Rees' Pieces

Ben Rees & Ben Garner (A Collaborative Effort)

Urban Legends

Urban legends and mythology have to come from somewhere. There is no way that a story like Icarus and his father or the idea of leprechauns came to be solely through the imaginations of our elders. Someone must have seen something ridiculous and told the story. That story got told again and again over the years, so currently, what we are dealing with in terms of mythology is a long, twisted game of telephone.

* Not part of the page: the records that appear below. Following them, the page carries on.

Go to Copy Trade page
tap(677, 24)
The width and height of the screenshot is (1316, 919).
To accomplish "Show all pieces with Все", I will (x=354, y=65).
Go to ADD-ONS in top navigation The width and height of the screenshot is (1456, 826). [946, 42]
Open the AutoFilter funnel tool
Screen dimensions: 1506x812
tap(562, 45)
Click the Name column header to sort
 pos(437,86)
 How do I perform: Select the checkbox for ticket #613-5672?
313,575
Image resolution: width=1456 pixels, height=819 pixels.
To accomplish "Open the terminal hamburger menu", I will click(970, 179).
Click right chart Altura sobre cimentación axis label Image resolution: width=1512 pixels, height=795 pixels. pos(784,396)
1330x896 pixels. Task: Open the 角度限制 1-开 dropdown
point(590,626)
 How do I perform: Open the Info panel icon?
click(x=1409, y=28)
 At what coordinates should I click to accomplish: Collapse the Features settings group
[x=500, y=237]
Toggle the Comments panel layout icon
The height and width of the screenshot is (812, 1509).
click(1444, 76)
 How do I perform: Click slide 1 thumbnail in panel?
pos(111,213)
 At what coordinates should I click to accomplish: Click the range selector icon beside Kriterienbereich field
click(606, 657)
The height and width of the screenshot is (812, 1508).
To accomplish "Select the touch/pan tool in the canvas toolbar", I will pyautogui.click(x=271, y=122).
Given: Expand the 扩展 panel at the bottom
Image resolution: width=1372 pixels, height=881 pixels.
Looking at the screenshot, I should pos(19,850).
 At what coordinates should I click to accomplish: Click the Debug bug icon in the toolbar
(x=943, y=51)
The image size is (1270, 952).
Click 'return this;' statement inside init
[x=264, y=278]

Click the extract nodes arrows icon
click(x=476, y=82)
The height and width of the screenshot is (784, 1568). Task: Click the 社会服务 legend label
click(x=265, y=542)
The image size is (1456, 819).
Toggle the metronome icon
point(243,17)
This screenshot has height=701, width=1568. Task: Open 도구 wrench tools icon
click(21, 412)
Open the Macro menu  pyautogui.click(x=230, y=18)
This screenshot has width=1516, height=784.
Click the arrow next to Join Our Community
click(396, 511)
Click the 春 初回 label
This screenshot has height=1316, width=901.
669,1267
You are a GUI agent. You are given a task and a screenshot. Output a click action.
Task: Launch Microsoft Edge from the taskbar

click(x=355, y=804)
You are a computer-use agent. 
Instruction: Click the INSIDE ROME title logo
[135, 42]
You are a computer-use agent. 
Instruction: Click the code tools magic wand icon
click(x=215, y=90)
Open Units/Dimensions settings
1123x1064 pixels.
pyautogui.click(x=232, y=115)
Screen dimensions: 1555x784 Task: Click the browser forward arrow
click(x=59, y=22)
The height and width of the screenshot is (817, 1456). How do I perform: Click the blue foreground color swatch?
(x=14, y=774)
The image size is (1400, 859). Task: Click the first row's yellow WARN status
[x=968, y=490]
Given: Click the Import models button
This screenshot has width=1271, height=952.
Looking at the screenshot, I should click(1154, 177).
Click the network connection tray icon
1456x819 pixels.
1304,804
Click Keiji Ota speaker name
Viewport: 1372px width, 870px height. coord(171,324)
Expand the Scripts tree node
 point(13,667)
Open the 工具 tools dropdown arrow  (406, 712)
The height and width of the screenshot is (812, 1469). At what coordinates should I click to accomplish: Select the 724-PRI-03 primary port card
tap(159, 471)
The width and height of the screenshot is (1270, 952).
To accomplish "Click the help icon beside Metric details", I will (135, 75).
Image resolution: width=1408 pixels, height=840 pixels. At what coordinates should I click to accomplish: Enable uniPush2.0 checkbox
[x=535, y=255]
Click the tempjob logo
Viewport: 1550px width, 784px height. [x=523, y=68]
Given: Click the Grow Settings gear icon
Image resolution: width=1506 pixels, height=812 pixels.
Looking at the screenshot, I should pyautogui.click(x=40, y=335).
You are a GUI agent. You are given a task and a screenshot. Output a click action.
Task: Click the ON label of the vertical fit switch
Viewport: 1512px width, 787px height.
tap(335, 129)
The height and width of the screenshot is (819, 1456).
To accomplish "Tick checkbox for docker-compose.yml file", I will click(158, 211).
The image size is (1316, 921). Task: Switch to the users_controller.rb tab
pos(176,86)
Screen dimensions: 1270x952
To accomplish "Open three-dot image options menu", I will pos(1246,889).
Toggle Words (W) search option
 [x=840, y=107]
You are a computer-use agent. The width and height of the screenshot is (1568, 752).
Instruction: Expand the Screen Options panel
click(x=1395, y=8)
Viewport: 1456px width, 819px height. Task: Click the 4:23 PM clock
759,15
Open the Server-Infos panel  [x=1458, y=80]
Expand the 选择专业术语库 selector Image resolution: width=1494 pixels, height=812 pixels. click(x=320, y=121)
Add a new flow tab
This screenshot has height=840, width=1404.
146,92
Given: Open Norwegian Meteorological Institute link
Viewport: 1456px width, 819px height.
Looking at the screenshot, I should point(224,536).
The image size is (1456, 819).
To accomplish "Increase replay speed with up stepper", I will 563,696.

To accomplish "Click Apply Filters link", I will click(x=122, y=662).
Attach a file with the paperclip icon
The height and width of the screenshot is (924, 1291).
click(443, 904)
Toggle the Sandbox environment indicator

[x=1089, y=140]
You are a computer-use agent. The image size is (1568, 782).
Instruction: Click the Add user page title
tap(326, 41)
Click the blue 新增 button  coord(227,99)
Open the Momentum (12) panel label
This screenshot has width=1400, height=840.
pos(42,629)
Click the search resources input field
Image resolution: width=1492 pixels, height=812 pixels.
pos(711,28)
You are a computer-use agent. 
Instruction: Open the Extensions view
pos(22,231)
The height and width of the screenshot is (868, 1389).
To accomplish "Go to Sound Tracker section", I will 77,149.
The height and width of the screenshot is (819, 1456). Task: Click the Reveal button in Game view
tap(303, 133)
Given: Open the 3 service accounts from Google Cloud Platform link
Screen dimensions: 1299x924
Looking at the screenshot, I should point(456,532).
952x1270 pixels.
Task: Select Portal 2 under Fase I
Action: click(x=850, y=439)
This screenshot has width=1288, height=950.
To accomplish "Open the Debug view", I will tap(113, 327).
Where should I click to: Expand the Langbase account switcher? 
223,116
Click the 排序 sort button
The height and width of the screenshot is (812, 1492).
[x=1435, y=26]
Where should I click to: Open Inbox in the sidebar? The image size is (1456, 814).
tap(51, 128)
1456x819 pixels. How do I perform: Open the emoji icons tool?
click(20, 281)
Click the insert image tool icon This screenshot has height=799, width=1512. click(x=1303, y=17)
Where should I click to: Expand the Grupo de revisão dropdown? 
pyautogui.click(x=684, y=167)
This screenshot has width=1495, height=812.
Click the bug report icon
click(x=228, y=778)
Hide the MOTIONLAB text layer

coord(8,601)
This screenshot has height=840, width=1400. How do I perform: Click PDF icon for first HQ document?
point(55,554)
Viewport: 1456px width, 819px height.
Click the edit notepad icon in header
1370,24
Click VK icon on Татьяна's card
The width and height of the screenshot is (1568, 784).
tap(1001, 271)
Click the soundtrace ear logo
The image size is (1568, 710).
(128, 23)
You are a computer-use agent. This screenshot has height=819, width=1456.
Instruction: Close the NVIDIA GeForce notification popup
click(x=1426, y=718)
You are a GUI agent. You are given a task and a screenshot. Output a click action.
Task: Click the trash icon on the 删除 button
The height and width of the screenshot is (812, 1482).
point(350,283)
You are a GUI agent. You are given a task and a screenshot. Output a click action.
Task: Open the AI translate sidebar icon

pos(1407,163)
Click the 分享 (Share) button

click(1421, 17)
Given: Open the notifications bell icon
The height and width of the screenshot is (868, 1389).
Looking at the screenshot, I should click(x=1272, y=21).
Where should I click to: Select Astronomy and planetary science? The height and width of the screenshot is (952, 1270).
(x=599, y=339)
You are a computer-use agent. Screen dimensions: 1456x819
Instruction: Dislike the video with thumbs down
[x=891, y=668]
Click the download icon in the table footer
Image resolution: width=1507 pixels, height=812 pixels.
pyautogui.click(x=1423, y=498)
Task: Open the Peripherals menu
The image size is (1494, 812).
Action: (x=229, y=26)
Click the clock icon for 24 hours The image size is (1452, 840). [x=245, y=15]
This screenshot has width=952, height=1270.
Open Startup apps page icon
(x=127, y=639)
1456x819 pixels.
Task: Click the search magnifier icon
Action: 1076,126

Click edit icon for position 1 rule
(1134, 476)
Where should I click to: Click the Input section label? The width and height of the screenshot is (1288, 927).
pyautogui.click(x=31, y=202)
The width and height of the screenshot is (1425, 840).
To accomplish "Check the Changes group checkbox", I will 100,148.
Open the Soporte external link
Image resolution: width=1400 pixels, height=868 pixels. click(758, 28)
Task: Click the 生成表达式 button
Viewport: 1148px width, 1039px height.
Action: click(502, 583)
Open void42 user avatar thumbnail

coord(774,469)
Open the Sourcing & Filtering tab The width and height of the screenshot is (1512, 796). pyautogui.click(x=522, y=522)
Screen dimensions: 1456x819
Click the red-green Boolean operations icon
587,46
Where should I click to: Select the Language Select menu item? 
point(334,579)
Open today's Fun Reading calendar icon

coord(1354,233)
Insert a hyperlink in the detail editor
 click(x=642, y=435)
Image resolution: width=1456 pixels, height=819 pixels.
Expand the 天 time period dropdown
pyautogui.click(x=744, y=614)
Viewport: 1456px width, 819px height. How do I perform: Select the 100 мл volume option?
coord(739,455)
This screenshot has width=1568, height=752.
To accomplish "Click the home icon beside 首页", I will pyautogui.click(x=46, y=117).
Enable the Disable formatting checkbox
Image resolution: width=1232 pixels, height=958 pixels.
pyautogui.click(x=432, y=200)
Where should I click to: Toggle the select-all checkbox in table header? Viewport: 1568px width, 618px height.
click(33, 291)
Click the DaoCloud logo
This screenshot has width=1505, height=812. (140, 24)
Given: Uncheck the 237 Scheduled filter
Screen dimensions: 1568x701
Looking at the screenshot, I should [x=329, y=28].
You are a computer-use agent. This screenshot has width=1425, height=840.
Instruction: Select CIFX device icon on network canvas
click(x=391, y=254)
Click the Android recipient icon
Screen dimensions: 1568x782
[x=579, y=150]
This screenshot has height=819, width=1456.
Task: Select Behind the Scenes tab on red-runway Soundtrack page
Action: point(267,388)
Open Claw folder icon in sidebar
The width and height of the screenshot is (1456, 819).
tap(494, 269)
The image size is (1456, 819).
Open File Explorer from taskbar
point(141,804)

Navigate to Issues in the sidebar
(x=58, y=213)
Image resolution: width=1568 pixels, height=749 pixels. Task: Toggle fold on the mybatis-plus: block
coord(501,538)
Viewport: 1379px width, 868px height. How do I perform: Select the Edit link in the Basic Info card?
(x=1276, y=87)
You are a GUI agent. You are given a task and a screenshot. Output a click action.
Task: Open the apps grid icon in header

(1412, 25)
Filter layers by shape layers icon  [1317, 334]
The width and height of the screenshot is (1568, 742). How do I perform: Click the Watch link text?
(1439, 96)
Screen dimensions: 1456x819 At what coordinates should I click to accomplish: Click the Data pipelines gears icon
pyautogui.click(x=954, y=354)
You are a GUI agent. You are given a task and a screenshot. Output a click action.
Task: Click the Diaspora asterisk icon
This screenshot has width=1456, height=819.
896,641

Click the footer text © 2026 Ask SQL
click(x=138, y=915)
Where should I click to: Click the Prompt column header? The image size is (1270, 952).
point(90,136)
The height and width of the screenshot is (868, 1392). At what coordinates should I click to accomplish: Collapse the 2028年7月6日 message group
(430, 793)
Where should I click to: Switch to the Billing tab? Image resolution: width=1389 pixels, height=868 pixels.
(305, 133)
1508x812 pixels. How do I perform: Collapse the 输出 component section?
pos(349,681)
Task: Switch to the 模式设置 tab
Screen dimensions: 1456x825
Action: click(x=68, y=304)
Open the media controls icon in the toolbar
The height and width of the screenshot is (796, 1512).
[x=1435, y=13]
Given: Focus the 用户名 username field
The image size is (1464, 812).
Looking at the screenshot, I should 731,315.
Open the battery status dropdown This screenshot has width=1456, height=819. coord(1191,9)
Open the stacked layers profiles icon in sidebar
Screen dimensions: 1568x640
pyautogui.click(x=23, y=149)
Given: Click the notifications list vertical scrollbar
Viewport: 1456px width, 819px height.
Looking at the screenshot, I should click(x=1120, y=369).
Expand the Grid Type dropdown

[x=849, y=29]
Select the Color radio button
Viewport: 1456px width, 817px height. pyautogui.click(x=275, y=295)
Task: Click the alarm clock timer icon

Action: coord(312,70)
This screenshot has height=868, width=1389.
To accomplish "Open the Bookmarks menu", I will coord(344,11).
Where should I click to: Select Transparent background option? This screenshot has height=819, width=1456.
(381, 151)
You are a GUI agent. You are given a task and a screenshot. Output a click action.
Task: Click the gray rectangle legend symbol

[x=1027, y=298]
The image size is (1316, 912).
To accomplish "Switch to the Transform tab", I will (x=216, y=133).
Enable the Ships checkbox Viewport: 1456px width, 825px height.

Although the only thing that has stemmed from the Jersey Devil myth is a mediocre hockey team, the tale is based upon a woman who birthed her 13th child, only to find that it was a demonic creature. The creature now roams the woods of New Jersey (mull that one over). This 18th century “Rosemary’s Baby” type creature definitely is not as scary as we think it is. As weird as it is to have a baker’s dozen of children, especially when modern medicine was nothing more than a birthing trench out by the smokehouse, I’m sure that the child was just really ugly.

The legend of Icarus is not all that remarkable. In fact, I’m fairly sure the Wright Brothers were only a few mishaps away from becoming a fiery ball falling towards the Earth.

Theseus’ encounter with the ghastly half-man, half-bull creature–the Minotaur–might be nothing more than a simple misunderstanding. As we all know from the riveting Jack Black blockbuster, “Year One,” human beings millennia ago did not really differentiate the household from a barn. That said, a gung-ho farmhand encountering a disgruntled bovine in his intricate maze (or labyrinth, if you will) of shrubs could simply have been a chance encounter between a steer, or an exaggeration of a difficult argument with his significant other. People are known to embellish, you know.

Everyone understands the mythical-esque crime-fighting prowess of the street savior Batman. He soars through our concrete landscape upon polyurethane wings, establishing himself the most masculine of all winged mammals (actually, it is the only winged mammal, but I digress). What is truly a mystery, however, is the origin of his effeminate boy-wonder, Robin. He’s as light as a bird, eats like a bird, dons a unitard and doesn’t even fly. My hypothesis is that he emerged as the result of a mass cultural, hegemonic shift towards the war effort. His first comic appearance was in 1940, stemmed from the collective national effort to cut back on frivolity during dire economic times. By this I mean, “The Great Trouser Drought of WWII.” Men on the battlefields needed protective leg-gear, thus limiting the amount of woolen sheathes available to cover quads on the home front. Robin’s unitard represents the benefits of conservative behavior and the generally positive affects movements on home soil can have on foreign efforts. The story of this movement can be viewed in the Oscar-Winning, Tom Hanks film, “Saving Ryan’s Private.”